Now consider the submission possibilities with 4 wrestlers in the ring, often simultaneously. This is my vote for Best Submission mostly based on how blown out of the water I was by this out-of-nowhere gravity defying torture hold from debuting newbie Chase Addams. Chase calls this hold the Will Breaker, and you should hear 6’2″ Christian crumble like shattered glass when the devastating newbie trusses him up as if he’s been doing this for decades. My second favorite submission from this match is Christian and his tag team partner Charlie teaming up to squeeze a submission out of Ty Alexander with simultaneous face-to-crotch headscissors and a Boston Crab. Tag team wrestling done so, so right in this match.
Talk about open to interpretation. Actually, I suspect most of us gauge this category based on how successfully a match got us off. So that means the criteria is extremely subjective, and guessing who may win seems incredibly difficult.

#### STUDY QUESTIONS:
A) From the wrestling review, write out the passage from "Now consider the" up to and including "in this match.".
B) Name every wrestler mentioned in the wrestling review.
C) Turn the paragraph of the wrestling review that begins "Now consider the submission possibilities" into a short bulleted list that keeps its main facts.

#### PROVIDED MATERIAL:
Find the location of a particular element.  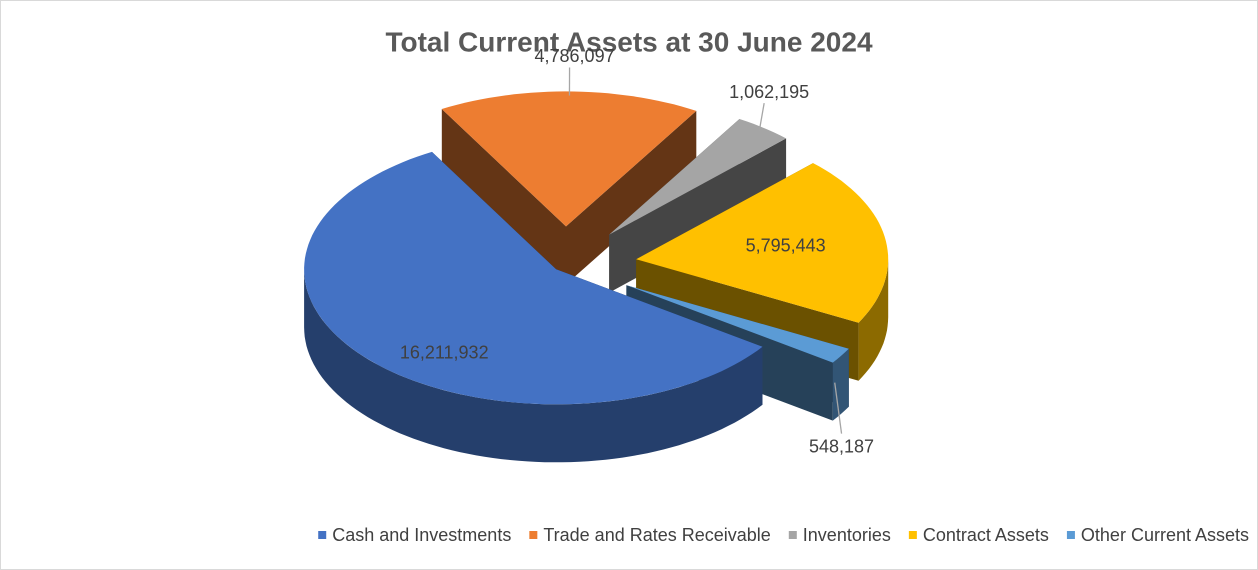

legend-label: Trade and Rates Receivable is located at coordinates (656, 535).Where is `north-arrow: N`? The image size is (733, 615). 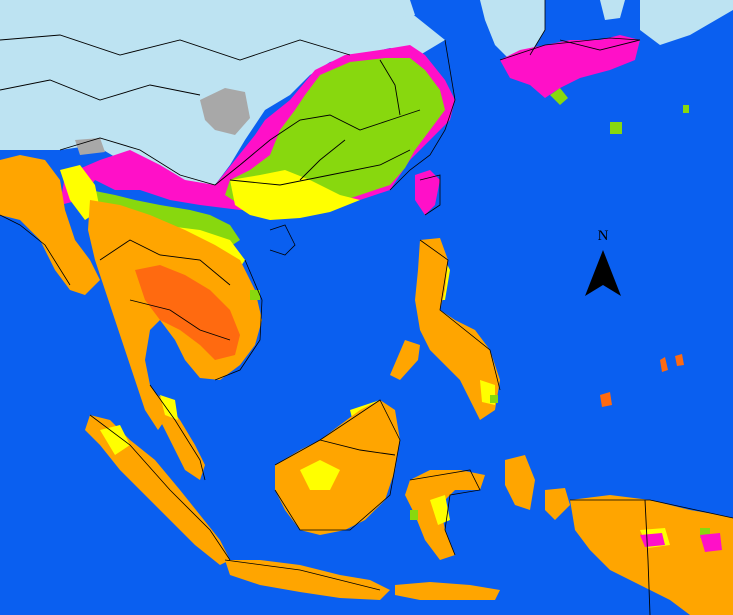 north-arrow: N is located at coordinates (603, 262).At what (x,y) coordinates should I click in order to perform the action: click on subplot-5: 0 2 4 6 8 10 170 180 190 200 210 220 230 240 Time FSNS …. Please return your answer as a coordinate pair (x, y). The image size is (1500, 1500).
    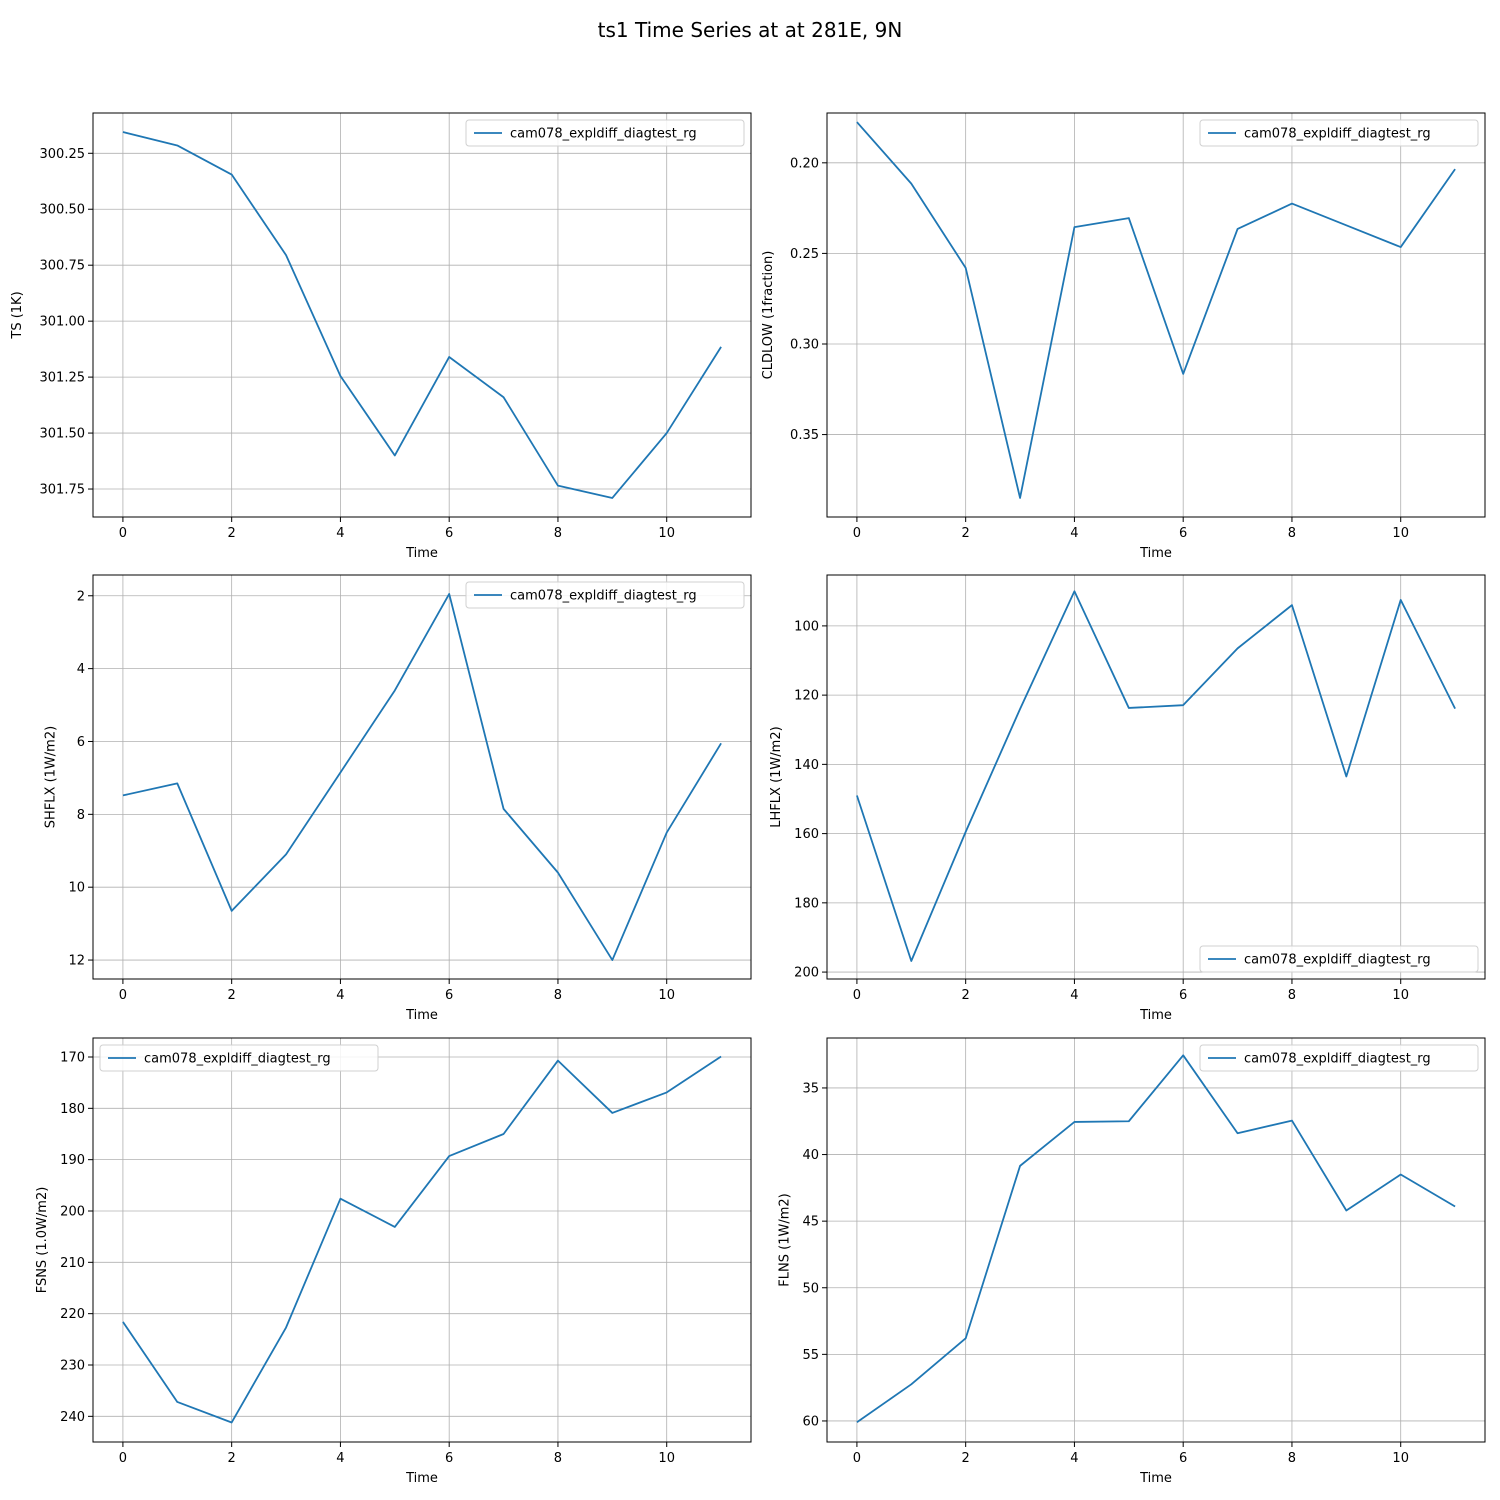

#### EXERCISE ANSWERS:
A)
Now consider the submission possibilities with 4 wrestlers in the ring, often simultaneously. This is my vote for Best Submission mostly based on how blown out of the water I was by this out-of-nowhere gravity defying torture hold from debuting newbie Chase Addams. Chase calls this hold the Will Breaker, and you should hear 6’2″ Christian crumble like shattered glass when the devastating newbie trusses him up as if he’s been doing this for decades. My second favorite submission from this match is Christian and his tag team partner Charlie teaming up to squeeze a submission out of Ty Alexander with simultaneous face-to-crotch headscissors and a Boston Crab. Tag team wrestling done so, so right in this match.

B) Chase Addams, Christian, Charlie, Ty Alexander

C)
- With 4 wrestlers in the ring, submissions often happen simultaneously.
- The writer's vote for Best Submission is the Will Breaker, an out-of-nowhere, gravity-defying torture hold by debuting newbie Chase Addams.
- The 6'2" Christian crumbles when Chase traps him in the hold.
- The writer's second-favorite submission comes from Christian and his tag team partner Charlie, who force a submission from Ty Alexander with simultaneous face-to-crotch headscissors and a Boston Crab.
- The writer calls the match's tag team wrestling "done so, so right."